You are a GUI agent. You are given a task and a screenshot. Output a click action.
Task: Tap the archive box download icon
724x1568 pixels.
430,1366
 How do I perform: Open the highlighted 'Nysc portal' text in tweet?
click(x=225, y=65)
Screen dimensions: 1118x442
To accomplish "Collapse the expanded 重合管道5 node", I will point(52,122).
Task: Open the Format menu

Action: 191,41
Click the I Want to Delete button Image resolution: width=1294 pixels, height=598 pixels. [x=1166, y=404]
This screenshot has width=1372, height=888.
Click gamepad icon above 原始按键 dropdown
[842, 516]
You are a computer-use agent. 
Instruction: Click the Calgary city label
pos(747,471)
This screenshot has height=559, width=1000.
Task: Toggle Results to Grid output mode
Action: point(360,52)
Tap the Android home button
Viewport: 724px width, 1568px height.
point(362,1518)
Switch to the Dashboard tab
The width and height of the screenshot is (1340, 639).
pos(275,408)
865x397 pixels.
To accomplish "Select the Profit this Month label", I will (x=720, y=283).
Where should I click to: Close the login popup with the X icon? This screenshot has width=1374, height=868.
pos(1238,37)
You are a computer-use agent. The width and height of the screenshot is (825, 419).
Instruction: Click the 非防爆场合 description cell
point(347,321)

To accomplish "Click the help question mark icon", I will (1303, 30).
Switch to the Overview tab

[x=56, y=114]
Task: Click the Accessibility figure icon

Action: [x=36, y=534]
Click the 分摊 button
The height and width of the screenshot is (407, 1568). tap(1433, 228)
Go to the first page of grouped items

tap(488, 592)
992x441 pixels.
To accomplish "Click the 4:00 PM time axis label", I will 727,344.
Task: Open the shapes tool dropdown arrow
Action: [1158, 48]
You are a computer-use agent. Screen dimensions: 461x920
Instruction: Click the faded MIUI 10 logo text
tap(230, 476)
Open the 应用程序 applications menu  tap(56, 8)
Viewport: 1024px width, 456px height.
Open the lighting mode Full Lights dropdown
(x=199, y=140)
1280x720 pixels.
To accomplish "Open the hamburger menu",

- [Given instruction]: Reproduce the material verbatim, beginning at the line that contains "You are a computer-use agent. Screen" and stopping after the last line of the material.

- [Complete answer]:
You are a computer-use agent. Screen dimensions: 461x920
Instruction: Click the faded MIUI 10 logo text
tap(230, 476)
Open the 应用程序 applications menu  tap(56, 8)
Viewport: 1024px width, 456px height.
Open the lighting mode Full Lights dropdown
(x=199, y=140)
1280x720 pixels.
To accomplish "Open the hamburger menu",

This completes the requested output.